NOUS SOMMES PAREILS À CES CRAPAUDS
QUI DANS L’AUSTÈRE NUIT DES MARAIS S’APPELLENT ET NE SE VOIENT PAS, PLOYANT À LEUR CRI D’AMOUR TOUTE LA FATALITÉ DE L’UNIVERS
IDEAZIONE/CREATION BY ALI THABET E HEDI THABET
DIREZIONE MUSICALE/MUSIC DIRECTION SOFYANN BEN YOUSSEF
DI E CON/BY E WITH ARTÉMIS STAVRIDI, MATHURIN BOLZE, HEDI THABET
MUSICISTI/MUSICIANS STEFANOS FILOS, IOANNIS NIARCHOS, NIDHAL YAHYAOUI, CHARIS TSALPARA
SUONO/SOUND DESIGN JÉRÔME FÈVRE LUCI/LIGHT DESIGN ANA SAMOILOVICH
PRODUZIONE/PRODUCTION ALI THABET, HEDI THABET E LA COMPAGNIE MPTA
IN COPRODUZIONE CON/IN CO-PRODUCTION WITH CÉLESTINS – THÉÂTRE DE LYON, THÉÂTRE DU ROND POINT – PARIS
CON IL SOSTEGNO DI/WITH THE SUPPORT OF THÉÂTRE NATIONAL – BRUXELLES, LA CASCADE – PNC RHÔNE-ALPES ET DU BOIS DE L’AUNE – COMMUNAUTÉ DU PAYS D’AIX
ALI
DI E CON/BY AND WITH MATHURIN BOLZE E HEDI THABET
MUSICISTI/MUSICIANS STEFANOS FILOS, IOANNIS NIARCHOS
SUONO/SOUND DESIGN JÉRÔME FÈVRE
LUCI/LIGHT DESIGN ANA SAMOILOVICH
PRODUZIONE/PRODUCTION COMPAGNIE MPTA
CON IL SOSTEGNO DI/WITH THE SUPPORT OF LA BRÈCHE – PNC BASSE NORMANDIE, LE STUDIO LUCIEN – LYON, LES NOUVELLES SUBSISTANCES – LYON
date/dates 12, 13 luglio/july h 23.00
luogo/venue teatro nuovo
durata/running time 1h 15min
lingua/language spettacolo senza uso di parole/show without words
paese/country francia/france
I due spettacoli presentati nell’arco di questa serata sono il frutto di scambi artistici tra Hédi Thabet, Ali Thabet, Mathurin Bolze, Artémis Stavridi e Sofyann Ben Youssef.

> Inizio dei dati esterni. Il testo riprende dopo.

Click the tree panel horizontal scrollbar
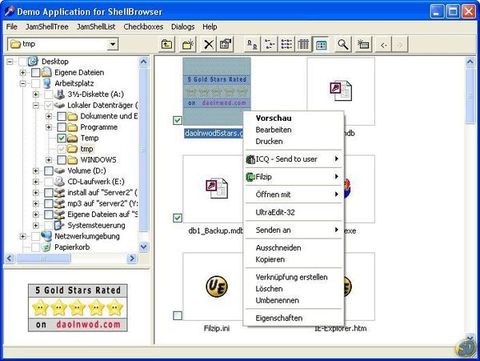 (71, 258)
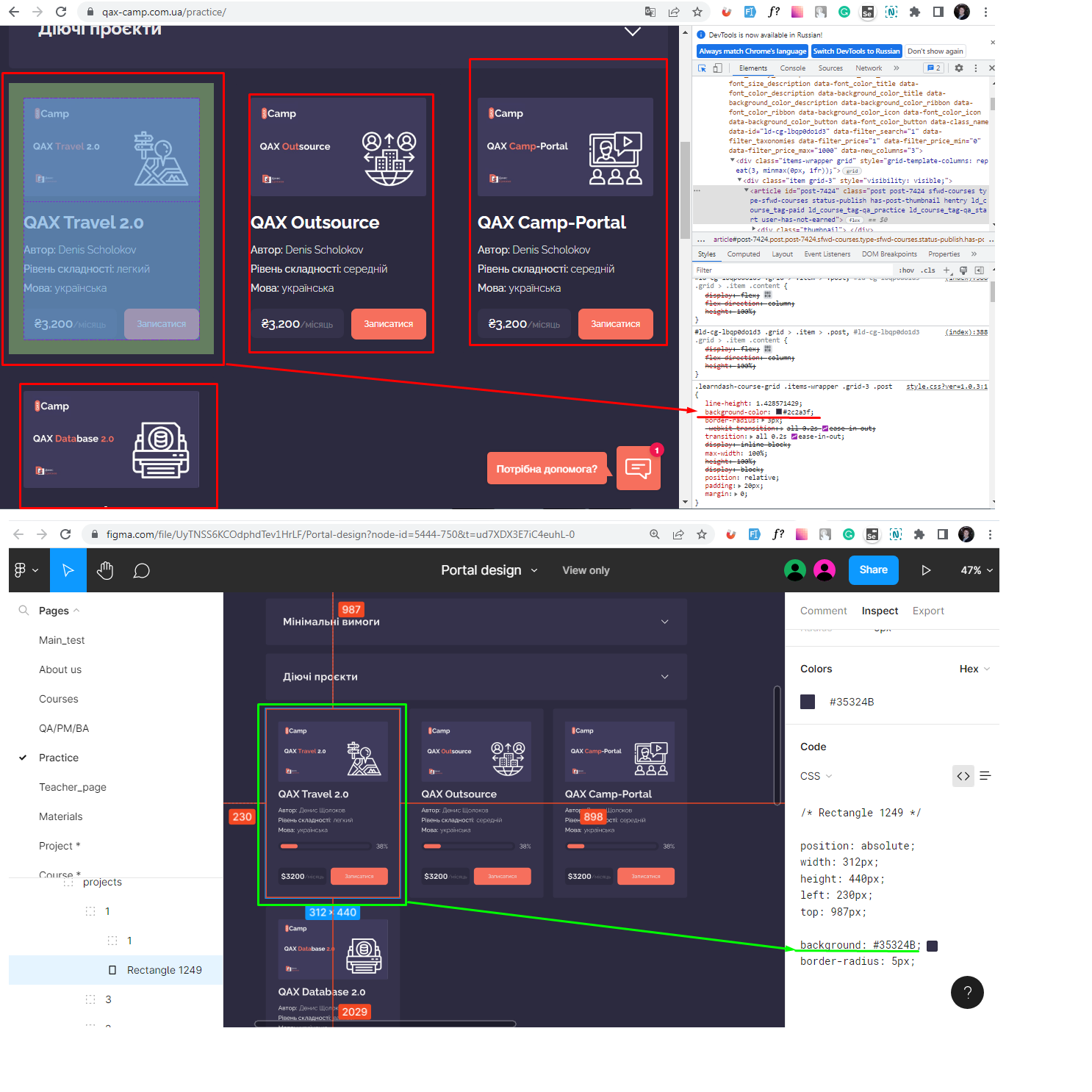Open Figma's comment tool
Screen dimensions: 1092x1092
[x=141, y=570]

Nous sommes pareils à ces crapauds qui… (Siamo come quei rospi che nell’austera notte degli stagni si chiamano senza vedersi, piegando tutta la fatalità dell’universo al loro grido d’amore) è l’ultimo lavoro della compagnia ed esplora il tema del matrimonio. Due uomini e una donna affrontano, attraverso diversi percorsi, i differenti volti dell’amore. Di fronte a loro un’orchestra suona principalmente il repertorio rébètiko e la musica popolare tunisina. Le voci arabe fanno eco ai canti greci in una sinfonia che racconta dolori, gioie, amori. I fratelli Thabet affrontano questo racconto in maniera elegante, senza mai cadere nello stereotipo che l’argomento potrebbe eventualmente ispirare, e quest’opera assomiglia a un piccolo gioiello cesellato con emozioni universali. La danza è ampia, violenta e sensuale, acrobatica. Incredibili salti, insolite figure di gambe che si confondono o si sostituiscono creando inquietanti illusioni e strane creature, dal mostro alla dea.
Con Ali approdiamo ad un universo più nudo. Si tratta di un piccolo lavoro che vuole comunicare un’urgenza attraverso il linguaggio non verbale: è la storia di un incontro tra due individui, o forse tra un individuo e la sua immagine di sé… Una sedia al centro del palcoscenico, una lampada, due uomini sulle stampelle, a uno dei due manca una gamba. Ali è lo spettacolo che ha riportato Hédi in scena dopo la malattia che gli ha fatto perdere la gamba. Ciò che si respira immediatamente, al di là dell’opera, è una fortissima storia di amicizia.
Nonostante siano stati creati a cinque anni di distanza, questi due spettacoli sono intrinsecamente legati perché affrontano il tema dell’alterità, dell’ambiguità e del desiderio. Il rébètiko, musica dell’inizio del XX secolo nata dalla diaspora dei greci dell’Asia minore, contribuisce a sottolineare questo legame.